Это так говорится, это так  называется: «в безвестном отсутствии».   Его  нет дома давно, очень давно… 

…Они в любых обстоятельствах произносят это выражение официально-спокойно. А во мне слова  эти отдаются как вопль: в отсутствии! Да еще и в безвестном!
Сейчас им как всегда было не до меня, и мне никто не помешал.  Удалось немного побродить по залу прибытия багажа, обходя кругами колонны,  oсторожно двигая крыльями, расправляя их и косясь на свои белоснежные и  всё еще пышные перья. Длинные концы крыльев – недаром нас так и называют – лонгвингсы ( long – длинный, wings – крылья)  - мягко касались пола, крыльями можно было укрыться, закутаться в них сomplitly, включая  хохолок на макушке… Я и закуталась,  спрятала в эти перья свой  нос и предоставила сопровождающим лицам заботиться о моей транспортировке.  
  
 …нец долгого пути  действилельно задремала. Видимо, я очнулась - проснулась   сразу, как только  за нами закрылась  тяжелая входная дверь.
И тут в  этом большом холле  я увидела их всех! Их было немного – певчих лонгвингсов.  На каждом певчем горлышке – узенькая радужная ленточка. Надели такую и мне. Только двое из них были мне знакомы – Толстопузик, парадоксально похудевший, но всеже и в такой комплекции пузатенький, и другой - Герой, всегда исполнявший свои гимно- и маршеподобные сочинения, гордо приосанившись и выставив одну ногу вперед.  Живой памятник самому себе. Трое  других -  молодые, новые.
Остальные -  просто встречающие, не певчие. Среди них почти сразу я узнала его. Только по зеленым глазам, такие встречаются так редко! Всё остальное в нем было неузнаваемо. Легкая молодая грациозность сменилась зрелой плотностью и крылья, обрамленные прекрасными длинными перьми теперь не …

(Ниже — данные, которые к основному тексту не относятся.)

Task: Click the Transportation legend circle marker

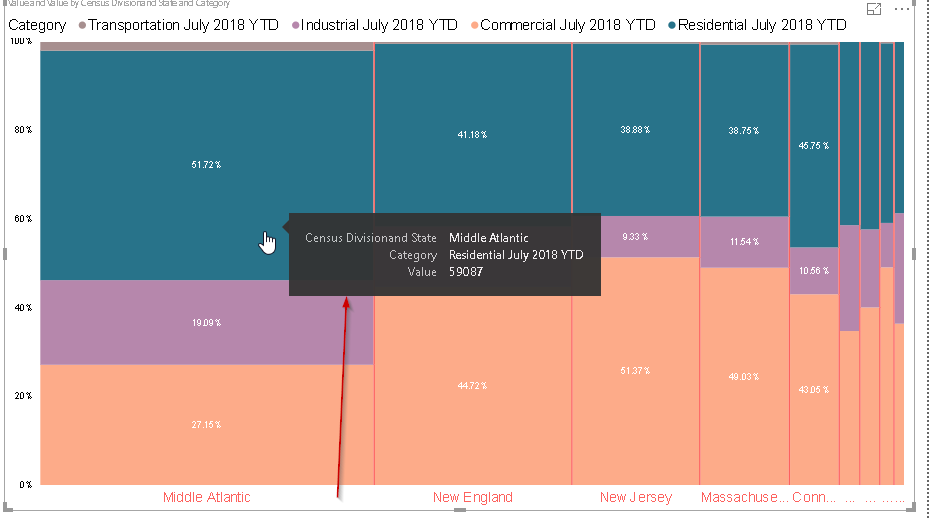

… свой утолстившийся нос и взглянул на меня.
Глаза были безучастны.
Мне показалось, что он не узнал меня, да и не странно, ведь время изменило и меня. Однако сердце сжалось,  я закрыла глаза и призвала все свои силы, чтобы унять закипевшие горячие слёзы, а когда открыла их, увидела, что все рассеялись по группам, а он один и находится совсем недалеко от меня.
Он приблизился, затем, изогнув шею, достал из-под крыла что-то золотистое, округлое и полупрозраяное и протянул мне. И тут я поняла, что он, конечно же, узнал меня! Он  ждал, он помнил и припас моё любимое лакомство. И я осторожно, как можно более признательно приняла виноградину, его дар.

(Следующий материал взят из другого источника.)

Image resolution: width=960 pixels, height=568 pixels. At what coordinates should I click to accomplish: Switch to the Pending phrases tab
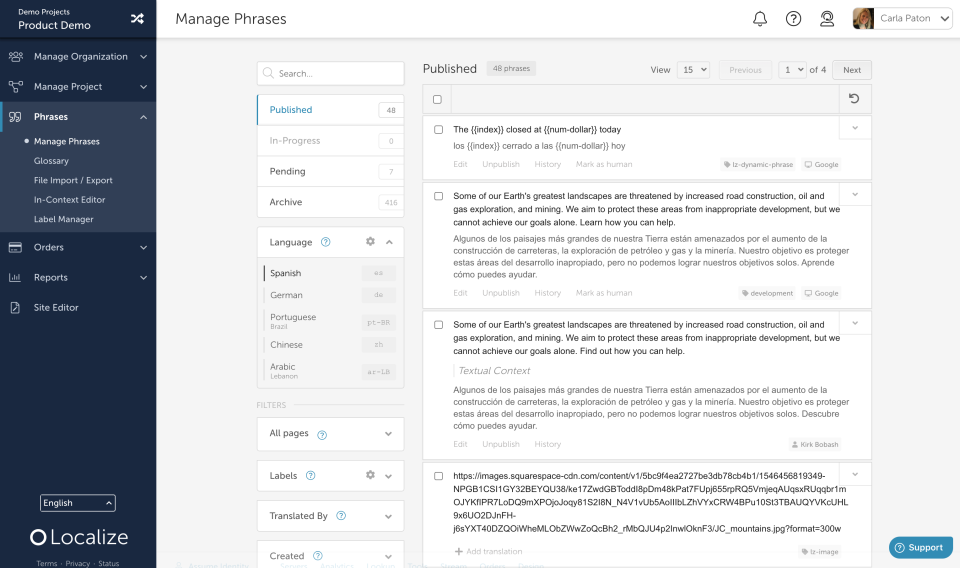330,172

…внимательно смотрела, принимая, в его глаза. Они были всё так же безучастны. Как будто не происходило нашей встречи, и даже хуже: как будто его самого и не было здесь.
Я не могла поверить, я помнила как давным-давно каждое чувство в глазах моего друга отражалось.
   В растерянности я всё оглядывала его, но долго находиться рядом нам не пришлось: сзади него появилась его хозяйка и он молча удалился вместе с нею,

…медленно кивнув мне на прощанье.
Стало грустно. Однако, нужно было отвлечься, взять себя в руки и думать о цели моего визита. Я приехала сюда не грустить,  я приехала сюда не общаться с кем бы то ни было и, тем более, не придаваться ностальгии, я приехала сюда – петь.
Петь!
Там, где я живу теперь, со времени последнего прослушивания и звукозаписи моего пения, у меня появилось некоторое количество новых композиций: куплетных и вариационных, порой  с красивыми рефренами, композиций -  тягучих и протяжных, быстрых и ритмически сложных. Теперь мне предоставлялась возможность всё это показать здесь, у себя на родине.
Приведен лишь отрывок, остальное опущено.